== Records for the task ==
---*---
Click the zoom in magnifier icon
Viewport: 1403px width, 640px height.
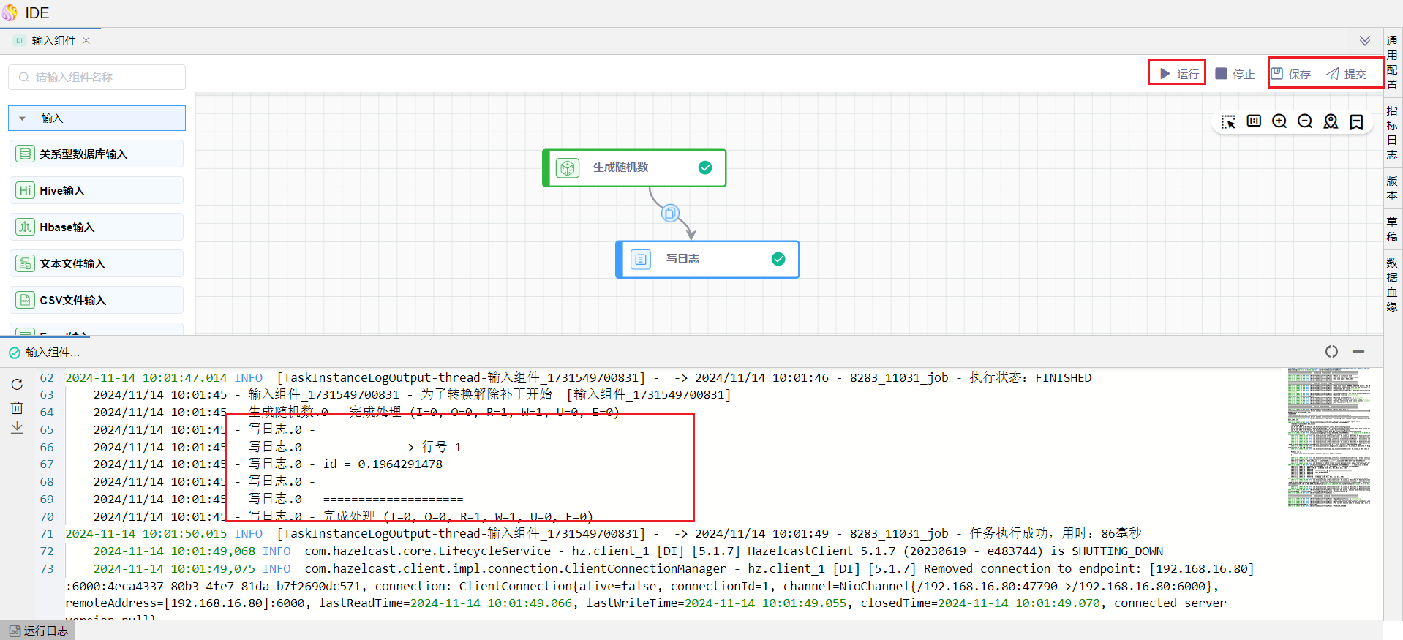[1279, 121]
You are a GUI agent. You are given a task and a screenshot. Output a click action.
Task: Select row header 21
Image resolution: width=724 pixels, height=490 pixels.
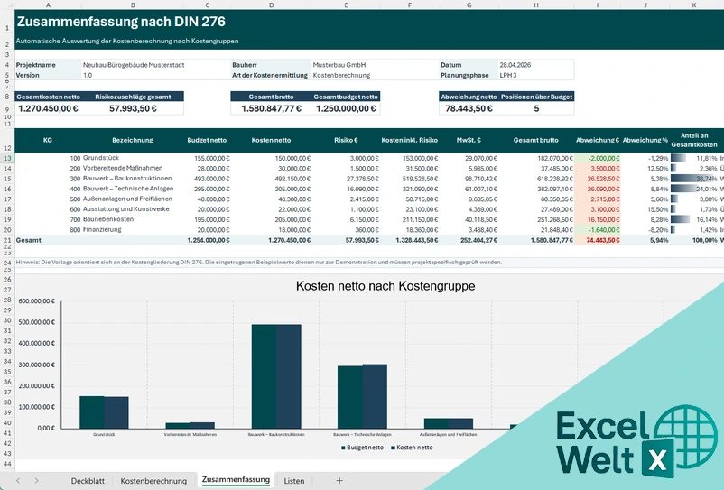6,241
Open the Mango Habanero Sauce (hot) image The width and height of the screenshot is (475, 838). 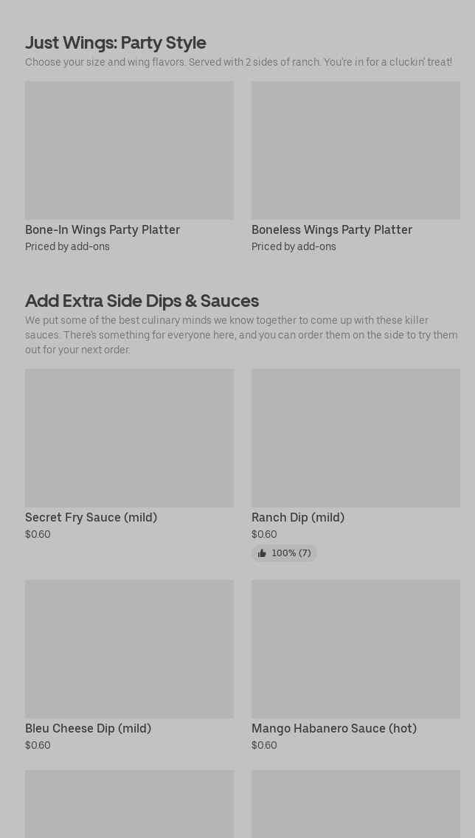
---*---
== Exercise objective ==
Return a verbatim transcription of the data, omitting all images.

== Written solution ==
Click the zoom in magnifier icon
Viewport: 1403px width, 640px height.
[1279, 121]
You are a GUI agent. You are given a task and a screenshot. Output a click action.
Task: Select row header 21
Image resolution: width=724 pixels, height=490 pixels.
6,241
Open the Mango Habanero Sauce (hot) image The width and height of the screenshot is (475, 838). 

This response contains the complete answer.